Skip to main content

Kong OpenTelemetry

Introduction

OpenTelemetry is an open-source observability framework that helps developers instrument, generate, collect, and export telemetry data (metrics, logs, and traces) to help analyze software performance and behavior. When integrated with Kong API Gateway, OpenTelemetry provides powerful insights into API traffic, performance bottlenecks, and potential issues.

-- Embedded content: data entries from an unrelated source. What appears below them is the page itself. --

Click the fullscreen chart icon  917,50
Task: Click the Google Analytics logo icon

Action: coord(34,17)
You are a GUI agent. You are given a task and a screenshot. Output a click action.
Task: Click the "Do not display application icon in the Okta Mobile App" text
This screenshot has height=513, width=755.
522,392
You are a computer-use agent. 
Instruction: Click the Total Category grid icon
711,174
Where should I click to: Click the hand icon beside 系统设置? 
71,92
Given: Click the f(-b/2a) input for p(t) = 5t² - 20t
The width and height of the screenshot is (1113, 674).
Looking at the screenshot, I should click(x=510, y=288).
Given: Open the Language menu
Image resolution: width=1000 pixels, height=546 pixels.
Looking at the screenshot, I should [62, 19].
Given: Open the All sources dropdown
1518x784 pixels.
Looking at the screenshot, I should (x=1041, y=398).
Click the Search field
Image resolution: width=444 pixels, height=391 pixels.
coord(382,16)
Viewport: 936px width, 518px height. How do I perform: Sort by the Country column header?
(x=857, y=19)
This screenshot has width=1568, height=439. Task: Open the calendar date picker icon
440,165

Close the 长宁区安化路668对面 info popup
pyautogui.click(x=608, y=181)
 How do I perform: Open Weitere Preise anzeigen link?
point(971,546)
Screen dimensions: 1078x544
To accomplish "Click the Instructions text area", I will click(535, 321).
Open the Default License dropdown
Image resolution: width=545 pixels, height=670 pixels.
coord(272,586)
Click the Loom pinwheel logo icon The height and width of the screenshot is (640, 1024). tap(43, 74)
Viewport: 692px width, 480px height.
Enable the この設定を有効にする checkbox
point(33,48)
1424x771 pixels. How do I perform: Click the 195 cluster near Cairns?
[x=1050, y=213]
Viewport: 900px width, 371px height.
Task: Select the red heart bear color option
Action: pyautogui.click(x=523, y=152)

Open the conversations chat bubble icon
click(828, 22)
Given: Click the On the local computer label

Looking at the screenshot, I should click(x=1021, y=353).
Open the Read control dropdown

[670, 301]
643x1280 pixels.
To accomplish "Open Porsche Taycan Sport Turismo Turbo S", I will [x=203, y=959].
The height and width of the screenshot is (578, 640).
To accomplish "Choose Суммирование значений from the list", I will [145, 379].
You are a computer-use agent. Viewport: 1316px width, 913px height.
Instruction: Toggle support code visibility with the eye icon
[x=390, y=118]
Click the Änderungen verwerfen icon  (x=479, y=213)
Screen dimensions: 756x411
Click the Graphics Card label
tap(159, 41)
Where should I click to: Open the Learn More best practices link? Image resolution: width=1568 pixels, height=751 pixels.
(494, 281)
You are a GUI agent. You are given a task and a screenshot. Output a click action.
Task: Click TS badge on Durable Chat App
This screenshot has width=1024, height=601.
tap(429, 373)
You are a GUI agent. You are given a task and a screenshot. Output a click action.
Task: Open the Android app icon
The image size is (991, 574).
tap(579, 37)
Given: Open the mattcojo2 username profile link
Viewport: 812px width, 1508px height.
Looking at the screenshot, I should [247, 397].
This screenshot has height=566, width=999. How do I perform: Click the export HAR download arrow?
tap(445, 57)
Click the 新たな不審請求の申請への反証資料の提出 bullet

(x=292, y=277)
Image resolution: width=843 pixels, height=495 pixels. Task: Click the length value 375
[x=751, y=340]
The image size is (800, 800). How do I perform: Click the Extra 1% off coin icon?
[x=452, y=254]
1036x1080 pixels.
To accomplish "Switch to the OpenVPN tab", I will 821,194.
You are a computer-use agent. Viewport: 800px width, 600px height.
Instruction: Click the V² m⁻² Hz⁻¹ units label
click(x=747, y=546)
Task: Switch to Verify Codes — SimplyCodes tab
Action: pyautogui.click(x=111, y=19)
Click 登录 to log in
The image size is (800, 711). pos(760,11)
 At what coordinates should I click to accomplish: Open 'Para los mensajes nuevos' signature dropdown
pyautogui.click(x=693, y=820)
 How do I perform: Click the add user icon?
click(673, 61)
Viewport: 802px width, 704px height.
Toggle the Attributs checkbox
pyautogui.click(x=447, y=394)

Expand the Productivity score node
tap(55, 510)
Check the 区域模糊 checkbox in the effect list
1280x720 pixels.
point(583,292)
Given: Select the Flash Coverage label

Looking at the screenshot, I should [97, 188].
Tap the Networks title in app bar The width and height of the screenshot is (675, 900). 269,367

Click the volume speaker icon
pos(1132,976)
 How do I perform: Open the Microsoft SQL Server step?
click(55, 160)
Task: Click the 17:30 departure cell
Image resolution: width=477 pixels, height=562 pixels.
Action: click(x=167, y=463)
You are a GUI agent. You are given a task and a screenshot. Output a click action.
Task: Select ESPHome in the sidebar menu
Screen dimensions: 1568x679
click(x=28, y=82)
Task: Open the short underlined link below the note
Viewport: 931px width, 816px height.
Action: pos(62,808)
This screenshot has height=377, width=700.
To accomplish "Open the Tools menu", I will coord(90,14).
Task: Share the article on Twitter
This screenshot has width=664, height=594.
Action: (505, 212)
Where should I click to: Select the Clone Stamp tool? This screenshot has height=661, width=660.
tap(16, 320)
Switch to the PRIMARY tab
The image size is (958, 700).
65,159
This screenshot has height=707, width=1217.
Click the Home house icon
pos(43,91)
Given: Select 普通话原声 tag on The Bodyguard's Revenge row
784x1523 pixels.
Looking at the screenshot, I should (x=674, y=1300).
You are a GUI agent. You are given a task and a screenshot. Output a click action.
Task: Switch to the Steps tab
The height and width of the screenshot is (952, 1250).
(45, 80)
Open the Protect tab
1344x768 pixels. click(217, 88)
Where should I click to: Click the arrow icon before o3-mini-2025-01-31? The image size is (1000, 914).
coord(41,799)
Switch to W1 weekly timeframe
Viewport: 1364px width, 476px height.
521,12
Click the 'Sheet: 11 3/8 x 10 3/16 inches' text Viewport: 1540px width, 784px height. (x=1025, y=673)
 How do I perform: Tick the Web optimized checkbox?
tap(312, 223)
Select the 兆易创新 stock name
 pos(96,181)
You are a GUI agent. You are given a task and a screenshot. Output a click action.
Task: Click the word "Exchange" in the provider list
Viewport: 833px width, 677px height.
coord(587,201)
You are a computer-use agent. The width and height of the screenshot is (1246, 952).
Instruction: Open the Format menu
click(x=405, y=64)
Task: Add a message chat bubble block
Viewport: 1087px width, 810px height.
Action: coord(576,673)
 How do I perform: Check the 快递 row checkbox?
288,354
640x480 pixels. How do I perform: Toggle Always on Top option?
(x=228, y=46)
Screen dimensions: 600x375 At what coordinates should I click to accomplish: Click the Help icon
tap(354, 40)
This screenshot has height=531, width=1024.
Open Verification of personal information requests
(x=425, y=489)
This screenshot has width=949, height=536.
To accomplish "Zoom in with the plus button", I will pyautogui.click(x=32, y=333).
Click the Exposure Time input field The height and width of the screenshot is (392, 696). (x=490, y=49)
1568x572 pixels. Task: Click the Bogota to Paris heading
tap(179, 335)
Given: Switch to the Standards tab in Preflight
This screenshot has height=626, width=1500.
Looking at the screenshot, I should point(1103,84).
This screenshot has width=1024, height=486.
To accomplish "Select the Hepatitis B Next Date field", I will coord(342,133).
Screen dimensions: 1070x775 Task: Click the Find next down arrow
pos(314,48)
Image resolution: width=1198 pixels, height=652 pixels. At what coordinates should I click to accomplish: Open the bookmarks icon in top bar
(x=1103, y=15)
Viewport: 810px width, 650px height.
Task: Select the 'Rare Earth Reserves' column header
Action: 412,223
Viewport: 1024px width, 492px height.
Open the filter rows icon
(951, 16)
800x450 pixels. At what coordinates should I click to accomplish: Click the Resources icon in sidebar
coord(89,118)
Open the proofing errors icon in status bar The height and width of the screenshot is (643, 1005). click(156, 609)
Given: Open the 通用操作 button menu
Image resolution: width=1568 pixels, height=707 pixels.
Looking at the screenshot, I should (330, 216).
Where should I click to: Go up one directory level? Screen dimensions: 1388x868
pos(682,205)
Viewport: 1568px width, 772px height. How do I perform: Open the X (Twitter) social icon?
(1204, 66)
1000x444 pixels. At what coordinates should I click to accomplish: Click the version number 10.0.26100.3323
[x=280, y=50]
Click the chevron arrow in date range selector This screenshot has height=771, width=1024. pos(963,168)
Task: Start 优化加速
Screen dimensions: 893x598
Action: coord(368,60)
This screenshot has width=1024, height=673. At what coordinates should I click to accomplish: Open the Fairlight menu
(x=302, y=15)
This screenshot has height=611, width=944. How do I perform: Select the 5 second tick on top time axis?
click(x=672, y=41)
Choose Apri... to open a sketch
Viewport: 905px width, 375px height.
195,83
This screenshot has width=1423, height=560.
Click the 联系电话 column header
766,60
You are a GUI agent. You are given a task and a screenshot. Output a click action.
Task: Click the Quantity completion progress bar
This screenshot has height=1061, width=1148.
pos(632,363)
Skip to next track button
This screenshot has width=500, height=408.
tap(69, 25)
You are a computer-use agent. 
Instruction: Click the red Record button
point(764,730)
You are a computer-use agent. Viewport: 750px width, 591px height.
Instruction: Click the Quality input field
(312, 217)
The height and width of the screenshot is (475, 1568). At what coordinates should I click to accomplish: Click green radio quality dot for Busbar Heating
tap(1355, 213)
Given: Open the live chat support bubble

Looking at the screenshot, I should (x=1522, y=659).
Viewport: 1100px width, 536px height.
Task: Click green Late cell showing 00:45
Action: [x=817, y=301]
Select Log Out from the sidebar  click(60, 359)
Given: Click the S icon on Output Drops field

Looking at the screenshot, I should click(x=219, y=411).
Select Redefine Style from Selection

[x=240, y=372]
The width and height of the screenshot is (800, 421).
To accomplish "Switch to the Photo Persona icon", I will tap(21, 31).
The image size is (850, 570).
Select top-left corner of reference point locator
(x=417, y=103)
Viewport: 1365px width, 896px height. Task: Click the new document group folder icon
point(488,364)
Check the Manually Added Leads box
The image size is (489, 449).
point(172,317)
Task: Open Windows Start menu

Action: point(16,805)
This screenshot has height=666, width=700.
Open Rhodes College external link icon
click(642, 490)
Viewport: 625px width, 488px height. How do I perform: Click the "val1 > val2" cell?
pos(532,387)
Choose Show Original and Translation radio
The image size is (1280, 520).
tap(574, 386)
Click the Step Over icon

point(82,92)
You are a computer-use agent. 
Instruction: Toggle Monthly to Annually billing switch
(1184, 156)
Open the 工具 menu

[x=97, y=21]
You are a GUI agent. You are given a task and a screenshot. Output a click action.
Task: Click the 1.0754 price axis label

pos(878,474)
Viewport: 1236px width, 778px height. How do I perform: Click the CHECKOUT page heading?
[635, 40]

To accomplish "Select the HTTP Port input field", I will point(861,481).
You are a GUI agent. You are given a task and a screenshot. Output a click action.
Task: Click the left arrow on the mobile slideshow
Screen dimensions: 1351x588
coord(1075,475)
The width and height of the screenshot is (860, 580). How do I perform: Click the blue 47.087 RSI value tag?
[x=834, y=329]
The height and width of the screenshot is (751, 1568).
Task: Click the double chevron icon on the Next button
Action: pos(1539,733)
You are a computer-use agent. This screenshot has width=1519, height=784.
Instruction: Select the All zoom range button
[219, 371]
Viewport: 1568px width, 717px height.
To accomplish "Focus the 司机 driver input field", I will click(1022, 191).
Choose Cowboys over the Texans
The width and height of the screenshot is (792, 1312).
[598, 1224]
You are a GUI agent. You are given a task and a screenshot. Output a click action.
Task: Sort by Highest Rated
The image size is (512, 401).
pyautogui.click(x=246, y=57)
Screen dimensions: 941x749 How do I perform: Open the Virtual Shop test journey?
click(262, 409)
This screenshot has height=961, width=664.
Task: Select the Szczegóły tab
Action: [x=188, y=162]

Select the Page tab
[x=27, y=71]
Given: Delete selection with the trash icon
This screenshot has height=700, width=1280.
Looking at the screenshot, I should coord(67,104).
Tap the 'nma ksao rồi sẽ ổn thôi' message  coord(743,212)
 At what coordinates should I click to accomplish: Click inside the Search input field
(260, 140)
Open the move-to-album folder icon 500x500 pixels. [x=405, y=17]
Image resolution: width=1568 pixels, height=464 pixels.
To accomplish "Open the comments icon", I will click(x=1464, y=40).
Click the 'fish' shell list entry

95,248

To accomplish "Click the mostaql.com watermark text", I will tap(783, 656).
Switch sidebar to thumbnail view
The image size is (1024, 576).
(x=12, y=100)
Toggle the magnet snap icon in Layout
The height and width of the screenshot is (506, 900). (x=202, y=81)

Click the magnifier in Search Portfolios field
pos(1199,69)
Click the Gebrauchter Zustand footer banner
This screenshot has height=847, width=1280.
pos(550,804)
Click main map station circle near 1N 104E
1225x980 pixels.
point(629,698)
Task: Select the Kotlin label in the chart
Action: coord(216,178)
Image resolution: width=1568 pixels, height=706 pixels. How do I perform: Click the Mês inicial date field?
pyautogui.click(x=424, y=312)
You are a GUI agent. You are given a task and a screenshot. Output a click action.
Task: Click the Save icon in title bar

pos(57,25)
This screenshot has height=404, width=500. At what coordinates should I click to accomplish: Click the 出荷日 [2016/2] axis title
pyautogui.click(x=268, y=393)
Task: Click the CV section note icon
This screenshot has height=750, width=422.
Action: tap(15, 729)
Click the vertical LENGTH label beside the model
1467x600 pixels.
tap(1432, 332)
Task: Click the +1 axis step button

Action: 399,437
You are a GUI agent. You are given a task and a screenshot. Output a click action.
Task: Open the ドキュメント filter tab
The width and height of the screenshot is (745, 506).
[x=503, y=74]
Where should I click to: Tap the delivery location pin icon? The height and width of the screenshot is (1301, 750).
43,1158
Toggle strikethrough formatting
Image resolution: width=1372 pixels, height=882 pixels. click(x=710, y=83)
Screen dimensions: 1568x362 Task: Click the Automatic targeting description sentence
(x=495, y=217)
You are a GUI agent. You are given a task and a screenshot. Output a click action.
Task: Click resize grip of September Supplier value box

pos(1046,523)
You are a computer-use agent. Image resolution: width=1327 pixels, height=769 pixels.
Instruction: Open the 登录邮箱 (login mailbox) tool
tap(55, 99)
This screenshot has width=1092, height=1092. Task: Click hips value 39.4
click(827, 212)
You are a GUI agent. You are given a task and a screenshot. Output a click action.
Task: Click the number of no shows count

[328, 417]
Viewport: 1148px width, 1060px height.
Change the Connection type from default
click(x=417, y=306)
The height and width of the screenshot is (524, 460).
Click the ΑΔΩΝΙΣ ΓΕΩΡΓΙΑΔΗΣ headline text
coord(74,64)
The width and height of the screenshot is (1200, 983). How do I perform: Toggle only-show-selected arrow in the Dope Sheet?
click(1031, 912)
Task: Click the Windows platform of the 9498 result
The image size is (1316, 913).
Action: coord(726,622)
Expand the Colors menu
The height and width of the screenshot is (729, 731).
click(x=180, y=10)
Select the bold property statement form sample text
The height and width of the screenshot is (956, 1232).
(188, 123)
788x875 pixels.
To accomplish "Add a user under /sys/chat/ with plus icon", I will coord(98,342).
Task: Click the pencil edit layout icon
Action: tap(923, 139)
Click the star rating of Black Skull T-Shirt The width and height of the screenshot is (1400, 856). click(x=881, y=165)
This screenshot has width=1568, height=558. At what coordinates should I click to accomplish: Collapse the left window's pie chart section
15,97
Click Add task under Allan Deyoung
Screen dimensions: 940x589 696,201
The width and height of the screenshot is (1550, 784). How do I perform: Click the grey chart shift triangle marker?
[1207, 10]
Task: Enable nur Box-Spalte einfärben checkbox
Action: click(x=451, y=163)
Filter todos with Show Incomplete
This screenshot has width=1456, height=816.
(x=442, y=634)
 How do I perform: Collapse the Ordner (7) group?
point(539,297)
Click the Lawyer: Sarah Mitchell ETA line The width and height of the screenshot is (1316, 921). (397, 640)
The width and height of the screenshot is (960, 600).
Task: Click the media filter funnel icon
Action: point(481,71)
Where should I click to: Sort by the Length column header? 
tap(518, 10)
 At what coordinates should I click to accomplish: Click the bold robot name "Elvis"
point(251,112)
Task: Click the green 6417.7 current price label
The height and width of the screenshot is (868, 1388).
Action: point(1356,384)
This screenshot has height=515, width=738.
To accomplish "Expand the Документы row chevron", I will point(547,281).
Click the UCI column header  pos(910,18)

In this guide, we'll explore how to set up and configure Kong API Gateway with OpenTelemetry, allowing you to monitor and troubleshoot your API infrastructure effectively.

What is OpenTelemetry?

OpenTelemetry (often abbreviated as OTel) is a Cloud Native Computing Foundation (CNCF) project that provides a collection of tools, APIs, and SDKs to instrument, generate, collect, and export telemetry data for analysis. The three main types of telemetry data are:

  1. Traces: Records of requests as they flow through your system
  2. Metrics: Numerical measurements collected at regular intervals
  3. Logs: Timestamped records of discrete events

Prerequisites

Before we start, make sure you have:

  • Kong Gateway installed (version 2.8 or later)
  • Basic understanding of Kong configuration
  • Access to an OpenTelemetry backend (Jaeger, Zipkin, Prometheus, etc.)
  • Kong Admin API access

Installing the Kong OpenTelemetry Plugin

Kong integrates with OpenTelemetry through a plugin. Let's set it up:

1. Install the OpenTelemetry Plugin

If you're using Kong Gateway Enterprise, the plugin is included. For Kong Gateway OSS, you need to install it:

bash
# Using luarocks
$ luarocks install kong-plugin-opentelemetry

# Or add it to your Kong configuration
$ export KONG_PLUGINS=bundled,opentelemetry

2. Configure the Plugin

You can enable the plugin globally or for specific services/routes:

bash
# Enable globally
$ curl -X POST http://localhost:8001/plugins/ \
--data "name=opentelemetry" \
--data "config.endpoint=http://otel-collector:4318/v1/traces" \
--data "config.headers.content-type=application/json"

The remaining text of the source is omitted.